Com a inclusão dos artigos 22-A e 22-B na Lei de Arbitragem, ficou expressamente definido que as partes podem recorrer ao Poder Judiciário para a concessão de medida cautelar ou de urgência, e que, uma vez instituída a arbitragem, caberá aos árbitros manter, modificar ou revogar a medida cautelar ou de urgência concedida pelo Poder Judiciário. Caso haja concessão judicial da medida requerida, o procedimento arbitral deverá ser solicitado pela parte interessada em 30 dias, sob pena de cessação da eficácia da medida concedida. Nas hipóteses em que as medidas cautelares e de urgência sejam necessárias com a arbitragem em curso, elas deverão ser requeridas diretamente aos árbitros.
A carta arbitral
Durante os procedimentos é possível que os árbitros tenham que contar com o judiciário para que sejam cumpridos determinados atos. Trata-se de uma questão de cooperação, e que ocorrerá quando os árbitros necessitarem seja praticado um ato de força ou a imposição de uma medida coercitiva. Isso ocorre devido ao fato de que, apesar de contarem com jurisdição, os árbitros não têm poder de polícia. Assim, não podem, por exemplo, compelir uma pessoa a testemunhar, sendo necessário que se faça um pedido ao Judiciário para que se ordene a condução coercitiva da testemunha.
Para regular a comunicação entre os árbitros e os juízes estatais, a Lei nº 13.129/2015 estabeleceu a figura da carta arbitral com a inclusão do art. 22-C à Lei de Arbitragem. Nela haverá o pedido para que o órgão jurisdicional nacional pratique ou determine o cumprimento, na área de sua competência territorial, de ato solicitado pelo árbitro. Caso se tenha estipulado que a arbitragem é confidencial, será observado no cumprimento da carta o segredo de justiça.
O novo Código de Processo Civil, Lei nº 13.105/2015, que entrará em vigor em março de 2016, também garante o sigilo em caso de arbitragens confidenciais (art. 189, IV).

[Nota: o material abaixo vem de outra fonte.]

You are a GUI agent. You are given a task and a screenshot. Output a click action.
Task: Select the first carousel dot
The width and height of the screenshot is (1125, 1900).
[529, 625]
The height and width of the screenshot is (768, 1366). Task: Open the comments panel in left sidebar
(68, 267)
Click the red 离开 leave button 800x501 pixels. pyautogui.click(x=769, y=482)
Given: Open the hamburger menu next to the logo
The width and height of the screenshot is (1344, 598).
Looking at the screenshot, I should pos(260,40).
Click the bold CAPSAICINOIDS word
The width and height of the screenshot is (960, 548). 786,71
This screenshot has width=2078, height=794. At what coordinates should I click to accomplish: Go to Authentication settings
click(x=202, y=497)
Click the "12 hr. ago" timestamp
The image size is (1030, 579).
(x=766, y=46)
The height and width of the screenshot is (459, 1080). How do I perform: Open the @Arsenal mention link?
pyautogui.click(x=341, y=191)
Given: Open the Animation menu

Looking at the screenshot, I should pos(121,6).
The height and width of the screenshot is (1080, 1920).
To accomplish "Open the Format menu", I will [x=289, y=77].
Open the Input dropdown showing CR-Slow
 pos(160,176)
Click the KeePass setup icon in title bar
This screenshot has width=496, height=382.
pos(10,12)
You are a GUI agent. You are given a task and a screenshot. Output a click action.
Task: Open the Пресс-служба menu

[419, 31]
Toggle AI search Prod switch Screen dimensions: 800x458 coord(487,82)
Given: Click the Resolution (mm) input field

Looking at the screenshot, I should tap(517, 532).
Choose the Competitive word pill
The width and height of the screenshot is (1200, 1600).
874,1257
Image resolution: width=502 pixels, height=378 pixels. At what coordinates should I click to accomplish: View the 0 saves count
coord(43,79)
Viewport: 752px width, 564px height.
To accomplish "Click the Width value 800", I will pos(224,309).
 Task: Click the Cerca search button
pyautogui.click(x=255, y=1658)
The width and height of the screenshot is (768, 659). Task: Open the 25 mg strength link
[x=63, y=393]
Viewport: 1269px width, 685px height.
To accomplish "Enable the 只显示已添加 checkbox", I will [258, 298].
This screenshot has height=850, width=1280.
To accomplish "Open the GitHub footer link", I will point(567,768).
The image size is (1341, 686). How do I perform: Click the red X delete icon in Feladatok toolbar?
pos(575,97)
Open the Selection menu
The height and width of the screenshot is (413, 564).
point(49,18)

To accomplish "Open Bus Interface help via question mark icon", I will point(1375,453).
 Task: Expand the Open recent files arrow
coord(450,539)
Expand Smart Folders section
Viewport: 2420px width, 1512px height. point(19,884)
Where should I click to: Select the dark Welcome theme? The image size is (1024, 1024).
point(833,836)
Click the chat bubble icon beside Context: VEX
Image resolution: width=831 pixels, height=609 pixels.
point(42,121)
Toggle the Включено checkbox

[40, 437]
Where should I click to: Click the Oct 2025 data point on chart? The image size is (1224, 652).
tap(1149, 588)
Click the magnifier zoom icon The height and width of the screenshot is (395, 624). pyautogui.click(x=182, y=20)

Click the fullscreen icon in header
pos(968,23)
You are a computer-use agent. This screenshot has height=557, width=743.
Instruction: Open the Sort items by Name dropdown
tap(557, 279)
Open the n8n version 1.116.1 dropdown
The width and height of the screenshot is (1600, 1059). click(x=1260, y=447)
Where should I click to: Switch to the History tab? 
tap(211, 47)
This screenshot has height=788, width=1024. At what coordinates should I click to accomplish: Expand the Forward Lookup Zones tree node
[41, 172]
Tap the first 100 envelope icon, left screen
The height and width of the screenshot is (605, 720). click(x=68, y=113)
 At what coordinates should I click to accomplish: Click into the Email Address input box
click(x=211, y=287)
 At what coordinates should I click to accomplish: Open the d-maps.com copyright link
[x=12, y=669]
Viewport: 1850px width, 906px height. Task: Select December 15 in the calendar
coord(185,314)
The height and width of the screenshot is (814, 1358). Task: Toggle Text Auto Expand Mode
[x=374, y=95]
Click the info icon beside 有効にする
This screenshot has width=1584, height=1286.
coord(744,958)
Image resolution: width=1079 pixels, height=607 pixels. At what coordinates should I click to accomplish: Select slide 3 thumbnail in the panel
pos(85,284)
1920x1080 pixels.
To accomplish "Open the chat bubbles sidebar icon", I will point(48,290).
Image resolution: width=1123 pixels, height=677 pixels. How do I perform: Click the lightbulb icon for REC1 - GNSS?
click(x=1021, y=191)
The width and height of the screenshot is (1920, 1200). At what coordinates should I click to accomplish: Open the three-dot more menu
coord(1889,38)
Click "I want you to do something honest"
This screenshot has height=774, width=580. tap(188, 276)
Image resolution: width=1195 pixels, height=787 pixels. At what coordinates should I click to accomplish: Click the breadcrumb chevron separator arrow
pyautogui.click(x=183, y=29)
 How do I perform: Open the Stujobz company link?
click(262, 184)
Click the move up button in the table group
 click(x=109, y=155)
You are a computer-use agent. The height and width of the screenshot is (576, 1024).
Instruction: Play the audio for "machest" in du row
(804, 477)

Além disso, estabelece em seu art. 260, §3o, que a carta arbitral atenderá aos mesmos requisitos das cartas de ordem, precatórias e rogatórias e, além disso, será instruída com a convenção de arbitragem e com as provas da nomeação do árbitro e de sua aceitação.
Convenção de arbitragem e sociedades anônimas
A Lei das Sociedades Anônimas também foi alterada pela Lei nº 13.129/2015. Desde 2002 vigora a previsão legal de que os estatutos sociais das sociedades anônimas estabeleçam que as divergências entre os acionistas e a companhia, ou entre os acionistas controladores e os acionistas minoritários, podem ser resolvidos por arbitragem (art. 109, §3o, acrescido pela Lei nº 10.303/2001).
As discussões que surgiram desde então diziam respeito aos direitos dos acionistas dissidentes: por um lado, não havia na Lei das Sociedades Anônimas a possibilidade de retirada por parte dos dissidentes em caso de inserção da convenção de arbitragem; por outro, o consentimento das partes é requisito essencial para que se possa recorrer à arbitragem.
Com a inserção do art. 136-A à Lei das Sociedades Anônimas, o direito de retirada em caso de não concordância com a inserção de convenção de arbitragem no estatuto social está garantido. Todavia, há exceções.
Não haverá o direito caso a inserção represente condição para que os valores mobiliários de emissão da companhia sejam negociados em segmento de listagem de bolsa de valores, tal como o Mercado Novo da Bovespa, ou de mercado de balcão organizado que exija dispersão acionária mínima de 25% (vinte e cinco por cento) das ações de cada espécie ou classe. Outra exceção é nos casos de inclusão em estatuto social de companhia aberta cujas ações sejam dotadas de liquidez e dispersão no mercado.
Lucas Sávio Oliveira
Advogado da equipe de Arbitragem, Consultoria Internacional e Contratos do VLF Advogados.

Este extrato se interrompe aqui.